Ligand has more than 55 different drug partners: 40% are big pharma, 37% are biotechs, 13% generics, and 10% specialty pharma. Some of Ligand's big pharma partners include: Amgen, Pfizer, AstraZeneca, GlaxoSmithKline, Bristol Myers, Eli Lilly, Baxter, Merck, and Sanofi. Almost half of its program partnerships are in the oncology area.
Realistically, not all of Ligand's 90 programs will make it to market, but based on standard pharmaceutical success rates the company has a goal of having over 20 revenue bearing products by the year 2020.
Ligand acquired Selexis in April of 2013 which gave it the royalty rights to over 15 biotech programs. It paid $4.5 million for the company giving it the potential for $17 million in milestone payments and an estimated $40 million in annual royalties from these assets.
With economic rights to more than 90 drug programs, Ligand has amassed an impressive product portfolio with enormous future growth potential. Its unique business model leverages a low cost structure and let its partners assume the high R&D costs and binary event risk.
Gunderson Capital Management initiated a position in the stock on February 11th in its aggressive accounts. Ligand is an aggressive U.S. small cap stock with a market capitalization of approximately $1.55 billion.
Its annual revenue is $48.97 million, and while its PE ratio, price to sales ratio, and price to book value seem extremely high, let's take a look at future earnings potential.
Ligand is expected to earn $2.34 per share next year. The consensus analyst's growth estimate over the next five years is expected to average 30% per year. The stock therefore has a forward PE ratio of 32.2.
This means that the shares are currently trading at a very reasonable PEG ratio of just 1.07.
Gunderson Capital Management currently has a five year target price of almost $150 per share.
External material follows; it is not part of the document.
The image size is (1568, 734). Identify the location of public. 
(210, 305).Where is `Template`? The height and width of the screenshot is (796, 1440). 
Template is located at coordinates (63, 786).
Of course the company needs to meet or exceed expectations going forward to achieve this. And the stock needs to trade at a multiple that I expect it can along the way.
I do not like to buy stocks based on valuation alone, however. I also like top performing stocks. Let's have a look at the stock's performance over the years.
As you can see the stock has handily outperformed the market over the last 1, 3, and 5 years. It currently earns a momentum grade of B+. It has also been on a tear for the last three months.
Ligand currently meets my performance criteria. So far so good. The shares meet my valuation and performance requirements.
The last requirement that I have before I buy a stock is a healthy stock chart.
There nothing currently wrong with this chart. In fact, it appears that the stock may be setting up for yet another breakout. A lot will depend on worldwide geopolitical concerns going forward, however. Will this remain a "risk on" market?
It is a tall order to find a stock in the right asset class, the right sector, with a healthy stock chart, that is still undervalued, and a top performer. My proprietary ranking systems takes into account all of these factors.
Of the 3,838 different investments that are currently in my database, Ligand currently gets a grade of A- and is ranked at number 145.
Ligand is a stock that I currently like, and once again, own at Gunderson Capital Management.
You can follow me on Twitter @BillGunderson if I change my opinion on the stock.
Disclosure: I am long LGND. I wrote this article myself, and it expresses my own opinions. I am not receiving compensation for it (other than from Seeking Alpha). I have no business relationship with any company whose stock is mentioned in this article.